The official Google documentation provides all the info to set up the data transfer service between Merchant Center and Google BigQuery. When the connection is set up, Merchant Center will run a daily export of several reports.
Merchant Center exports
Several reports can be exported by the transfer service. You don't have to export all the reports (can be configured when setting up the export).
Be aware that the Merchant Center exports are not that small in terms of GBs. For every available Google product category and country, it will export 10.000 top products for example. So it could generate some costs in your Google Cloud project. See the tips in the last chapter of this article.
The most important exports;
|Products and product issues||Product_[ACCOUNT]||Productdata provided to Merchant Center, enriched with information like status, item issues, Google product categories and (country) destinations|
|Price benchmarks||Products_PriceBenchmarks_[ACCOUNT]||Based on the price competitiveness report in the Merchant Center Interface. When available, it provides a price benchmark on product level based on data of other retailers (matching based on GTIN).|
|Best Sellers - Top Products||BestSellers_TopProducts_[ACCOUNT]||A ranked list of top products (max 10.000 products per country and Google product category). Based on data of all merchants (Shopping ads and unpaid listings). The same product can be featured multiple times in this table. Per ranking country + multiple times per Google product (sub) categories.|
|Best Sellers - Top Products Inventory||BestSellers_TopProducts_Inventory_[ACCOUNT-ID]||Mapping between your product feed and top products. The same product-ID can exist multiple times times (but has a unique ranking-ID). Per ranking country and in multiple Google product categories.|
|Best Sellers - Top Brands||BestSellers_TopBrands_[ACCOUNT]||A ranked list of top brands (10.000 per country and Google product category). Based on data of all merchants (Shopping ads and unpaid listings).|
Also see this overview in the official Google documentation.

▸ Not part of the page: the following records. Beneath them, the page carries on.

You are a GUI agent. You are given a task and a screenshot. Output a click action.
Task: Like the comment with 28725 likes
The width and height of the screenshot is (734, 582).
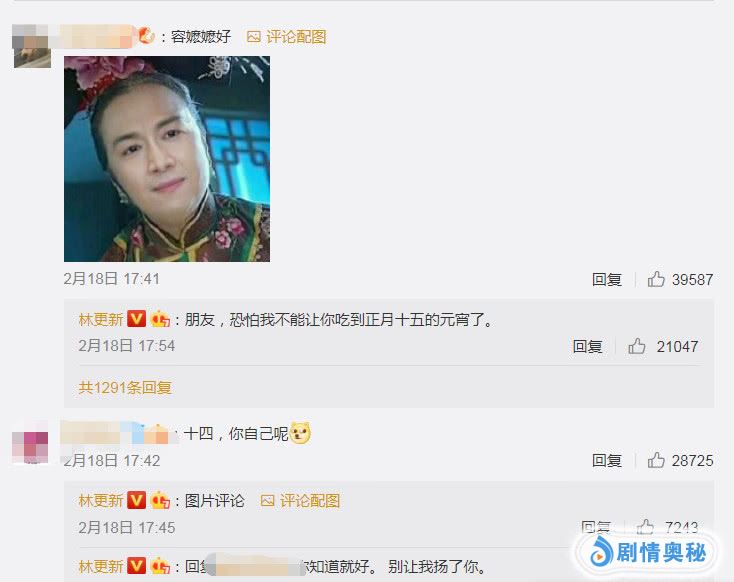pos(656,460)
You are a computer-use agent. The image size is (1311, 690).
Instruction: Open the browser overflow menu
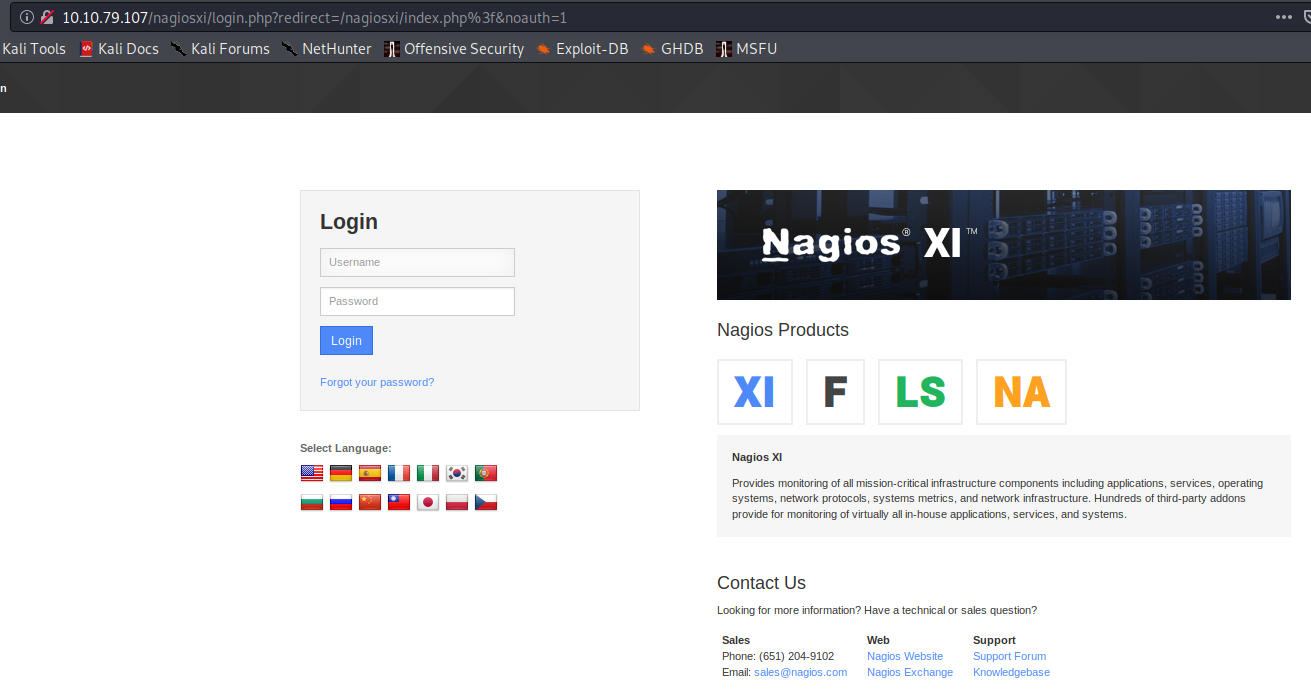(1283, 17)
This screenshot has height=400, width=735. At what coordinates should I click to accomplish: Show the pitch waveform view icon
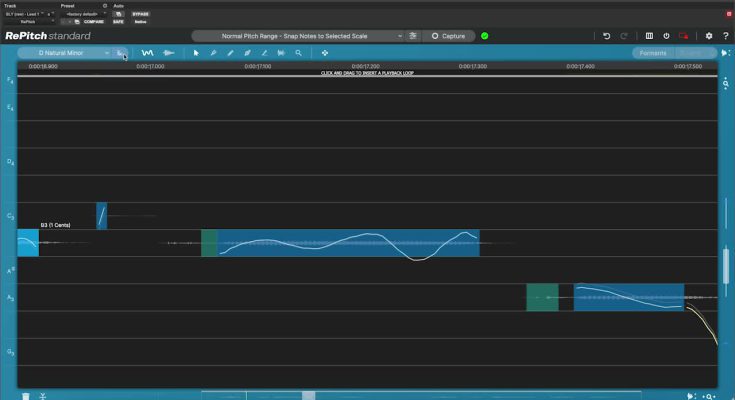pos(147,52)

Some of the most interesting properties and definition;
price_benchmark_value: The average (click-weighted) price of a specific product, based on all merchants who advertise that same product on Shopping ads. Matching products between merchants is based on GTIN.

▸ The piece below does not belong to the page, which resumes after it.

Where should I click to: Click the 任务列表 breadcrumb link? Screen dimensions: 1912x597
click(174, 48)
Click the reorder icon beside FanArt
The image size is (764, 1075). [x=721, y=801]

rank: The popularity of the product on Shopping ads, on Google product category and country level. Popularity is based on the estimated number of products sold. The rank updates daily, but data in the exports can be delayed up to 2 days.
previous_rank: The change in rank over the previous 7 days.

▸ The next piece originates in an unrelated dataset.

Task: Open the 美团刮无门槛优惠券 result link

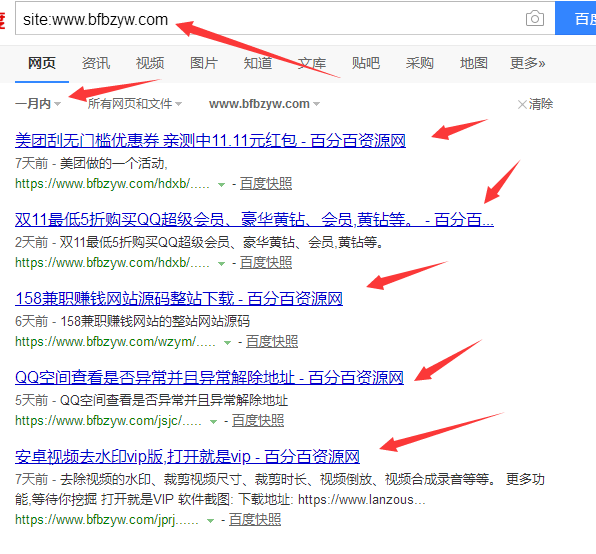Action: (x=210, y=141)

relative_demand.min / .max / .bucket: A product's current estimated demand in relation to the product with the highest popularity rank in the same category and country. Also includes buckets (e.g. Very High)
previous_relative_demand.min / .max / .bucket: Same as above, only calculated on the last 7 days.
price_range.max: The lower and upper pricerange without decimals. Doesn't include shipping costs.
Practical use cases & business value
Combining the different reports, you can think of the following use cases;
- Product feed status: Get Merchant Center and Shopping errors and notifications related to your product feeds.
- Product inventory optimization: Using the best seller reports, you can check which popular products are already in your inventory and what potential products could be added, based on the complete list of top products per Google product categories AND country.
- Price and bid optimization: Using the price competitiveness benchmark information, you can check how you are doing in terms of price against competitors.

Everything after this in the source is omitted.